Sunday, June 10, 2012

Two Types of Morality: What Happens When One is Mistaken for the Other


There is a personal morality in which values such as honesty function. There is also a social morality in which values such as justice function. When personal morality takes the place of social morality, dictatorship or some other form of authoritarianism usually results. As an example, Plato does this when articulating his ideal state in the Republic. For Plato the highest good or value is knowledge. This is a personal value. States or other groups do not have knowledge; only individual humans do. As a result, when Socrates in this dialogue is asked who will guard the citizens from the guardians of the Republic , Socrates introduces the philosopher king, a wise dictator. Plato had no use for democracy so this result did not bother him. Because we use language so sloppily (and often pay the price) we sometimes attribute knowledge to society as when we talk about a "knowledge-based economy."

A second feature of personal morality is that its values in and of themselves are absolute. The problem with absolute values is that when they are applied to the real world, which is highly variable in its content, this results in either awkward modification of the absolute value or denial of the facts.

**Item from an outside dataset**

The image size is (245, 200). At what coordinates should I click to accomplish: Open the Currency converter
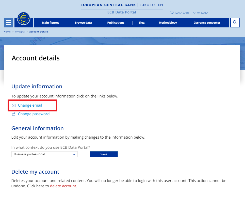[x=207, y=23]
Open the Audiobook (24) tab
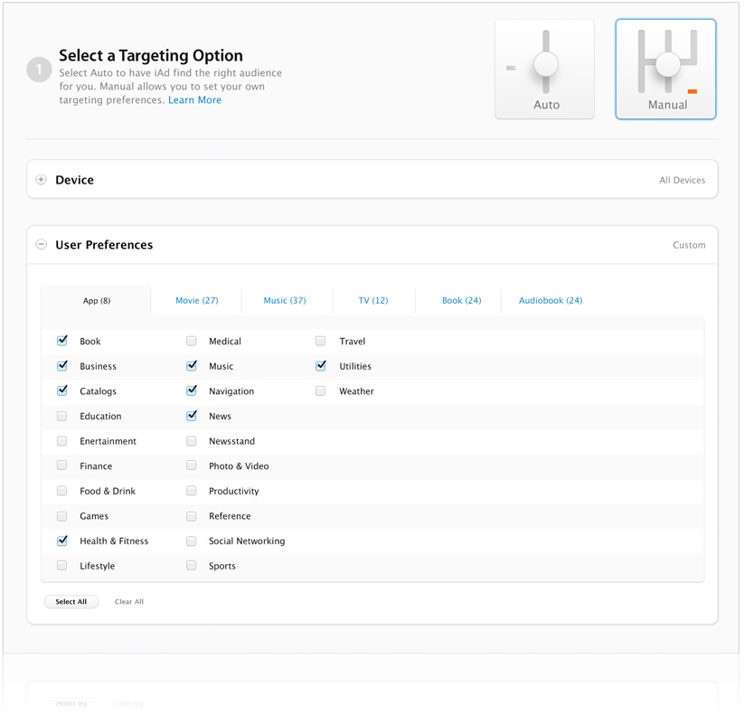The image size is (744, 725). tap(550, 300)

This latter consequence is illustrated by the Catholic Church's banishment of Galileo for asserting that the Earth revolved around the sun and hence mankind was not the center of their deity's universe. Again, the value expressed in the imperative "Thou shalt not kill" is quickly modified when applied to the real world. Some forms of killing are less heinous than others, e.g. murder versus manslaughter or perfectly moral, e.g. self defense or killing in military combat. The fact that this value so quickly becomes inoperative unless its moral injunction is modified should teach humanity something about personal moral values, namely, they need to be thoroughly evaluated before being applied to the real world. The current conflict over abortion is another case in point. Despite the factual evidence that the fetus, at least in its earlier embryonic stages, is not human, e.g. it does not have the nervous system to be human, many people are prepared to assert that a woman must carry that fetus to term unless her life is threatened no matter what the consequences for the rest of her life. The same argument is made even when there is no fetus. Moral injunctions against birth control are premised on the wrongful interference with their deity's desire to create a new soul. Cases such as these show how morality, given free reign, can be so damaging because it is not subject to the same level of initial and ongoing evaluation that people often exercise in buying a home or a car.  

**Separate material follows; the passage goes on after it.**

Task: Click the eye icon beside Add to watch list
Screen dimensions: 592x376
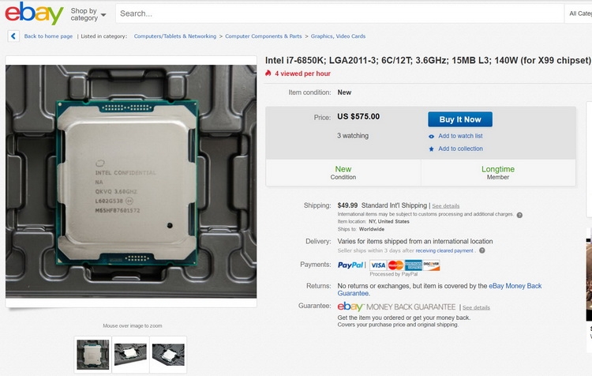Action: pyautogui.click(x=431, y=137)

Social morality is concerned with what a society ought to be and do. Social morality appeared in the 18th century as part of the Enlightenment. For instance, Immanuel Kant justified the moral injunction against lying not as a violation of God's law or a moral code, but as deleterious to society. His argument against lying was that if everybody did it society could not function. Again, Jeremy Bentham's measure of morality was "the greatest good for the greatest number."

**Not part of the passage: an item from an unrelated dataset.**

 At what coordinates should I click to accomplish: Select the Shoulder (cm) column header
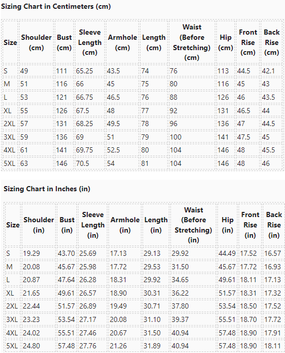coord(36,42)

Several things follow from Bentham's definition:

1) It leaves the "good" undefined thus giving it maximum applicability to many cultures and promoting a global ethic.

2) It is open to investigation and modifications as the human condition changes. In this it is much closer to the scientific method than the arbitrary injunctions of previous moral systems, which sometimes tried to apply millennia old tribal moral values to modern society.

3) This reality-based moral system is founded on intelligent inquiry not on the intellectual vacuity and untestability of faith. Unlike faith, testability is less manipulable by those who use "faith" for devious political and social purposes.

Finally, this approach to morality avoids the "dumbing down" of humanity at a time when its intelligence is most needed.

Our current value systems are killing large numbers of our species. They are endangering the future of our species and promoting increasing violence. They are doing this because they deal in absolutes rather than with the facts of human existence. As an example, the Catholic Church has long held that contraception is an evil because it interferes with God's will in procreation. In Genesis, an ancient tribal text, their deity commands them to "Be fruitful and multiply and fill the earth…"  On a planet that now has 7 billion people and counting and is faced with rapidly diminishing resources, this injunction to an ancient small tribe seeking to insure its growth is creating havoc in the modern world. They also vigorously pursue an anti-abortion agenda even at the point of first cell division because they believe a soul is created at that point. Again, with no regard for future humans and the chaos and suffering they will experience. Socrates said the unexamined life is not worth living. At the social level the unexamined value is not worth having and can be very dangerous.